Imagine this. A patient has recovered enough from a heart attack to be discharged from hospital. The presiding doctor sorts out the discharge using a hospital computer that has clinical decision support software, which compares the patient’s data with inbuilt algorithms to make recommendations for their care.
Clinical decision support tools are increasingly used throughout our healthcare system to promote high-quality care aligning with evidence and guidelines.
In this case, the software generates a pop-up alert recommending that the doctor prescribe a specific medication on the basis that the patient isn’t already taking it. The doctor prescribes the medication, and the patient goes home. A few days later, they die. An investigation finds that the patient had twice the recommended amount of the medication in their system.
It turns out the patient was already taking a dose of this same medication in a tablet that was combined with another drug. As a result, because of the new prescription, the patient had actually been taking a double dose of the medication, which proved to be fatal.
Information about the other medication the patient was already taking was in their medical record, but the clinical decision support tool was flawed—it didn’t recognize the existing medication the patient was on as being in the same category as the newly prescribed medication.
The doctor was well aware of the rule against combining both medications but had relied on the computer alert. Who is responsible under the law for the patient’s death?
A scenario like this isn’t far-fetched; in fact, it’s based on one story in a recent study of flawed clinical decision support software that led to patient harm.
There is a lot of research showing that clinical decision support software is generally beneficial. For instance, it reduces medication prescribing errors and enhances the chance that doctors will follow guidelines for delivering high-quality healthcare. Yet there is also increasing awareness that malfunctions in clinical decision support software are more common than we think.
The person responsible for the mistake should bear responsibility for the harm. But who, in a situation like this, was really responsible? Was it the software company that created the flawed product and didn’t test it properly? Or was it the doctor, who should have realized the alert was wrong and overridden it?
As a legal academic, I have been working with a University of Melbourne team developing a new clinical decision support tool. I was interested in where a patient would find a legal remedy if they were harmed in this type of situation, and who they could hold accountable.
The doctor could also be harmed in some ways too; for instance, they could face disciplinary action and develop mental health problems. Their job may be at risk.
My newly published research into Australian law has found that most of the legal risk is faced by the doctor and not the software developer. This is because doctors have a fundamental duty of care to their patients, which they can’t delegate to a computer when the computer is only providing recommendations and not independently carrying out decisions.

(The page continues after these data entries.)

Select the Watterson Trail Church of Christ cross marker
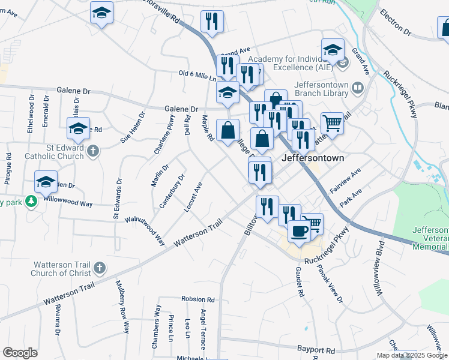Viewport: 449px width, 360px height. tap(100, 267)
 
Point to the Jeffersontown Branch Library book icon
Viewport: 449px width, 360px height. tap(358, 89)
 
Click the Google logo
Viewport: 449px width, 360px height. tap(20, 353)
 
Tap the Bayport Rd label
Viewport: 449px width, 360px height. tap(316, 349)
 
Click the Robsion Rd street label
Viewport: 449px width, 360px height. tap(197, 298)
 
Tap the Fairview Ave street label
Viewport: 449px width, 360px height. tap(349, 176)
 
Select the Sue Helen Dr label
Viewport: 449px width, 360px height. tap(133, 127)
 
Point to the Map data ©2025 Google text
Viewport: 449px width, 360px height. tap(411, 355)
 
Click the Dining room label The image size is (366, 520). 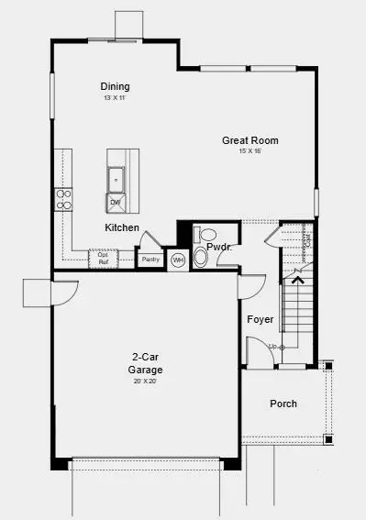[115, 86]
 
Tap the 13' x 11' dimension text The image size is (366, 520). [115, 97]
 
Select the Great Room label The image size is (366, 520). [250, 140]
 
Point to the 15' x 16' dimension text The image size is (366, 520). [250, 151]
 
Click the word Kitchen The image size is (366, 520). [122, 227]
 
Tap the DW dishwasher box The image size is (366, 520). [116, 201]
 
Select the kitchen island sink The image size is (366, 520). [116, 177]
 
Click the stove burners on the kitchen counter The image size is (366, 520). [63, 199]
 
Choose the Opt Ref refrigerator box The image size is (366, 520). [103, 260]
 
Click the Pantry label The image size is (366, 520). [150, 260]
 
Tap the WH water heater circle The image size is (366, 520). [178, 260]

Clinical decision support software is designed to have a human in the decision-making chain; it’s intended that a doctor will use their own judgment about whether to follow each software alert. As a result, it’s quite likely that the doctor in the story would be found to have acted negligently, breaching their duty of care.
The doctor might also be liable under Australian Consumer Law for not providing services with “due care and skill” (section 60).
It’s unlikely that the patient’s family could win in court against the software company under the law of negligence because the software was never designed to impact on the patient directly, but only via the doctor. It would be hard to establish, then, that the company owed the patient a duty of care.
However, Australian Consumer Law could apply here too—the law says that manufacturers of goods must compensate those who suffer injuries because of a safety defect in those goods (section 138).
My research also looked at the regulatory oversight of clinical decision support software in Australia. In 2021, the Therapeutic Goods Administration (TGA) set out its new approach to regulating these types of software—those not intended to replace a health professional’s clinical judgment.
This software falls under a “lighter touch” regime compared to software intended to make and execute clinical decisions by itself. It doesn’t need to be listed on the Australian Register of Therapeutic Goods, although it does have to comply with certain requirements for safety and quality.
There are substantial penalties (including up to five years’ imprisonment) where harm relates to a device’s failure to meet the TGA safety requirements. But otherwise, the focus is on self-assessment by the company that produces the software.
My work shows that a doctor who follows flawed computer-based advice and harms a patient probably can’t deflect legal liability to the software company. The logical, but concerning, finding is that the use of clinical decision support software can introduce new legal risk for doctors—they must guard against the very systems that are put in place to help them.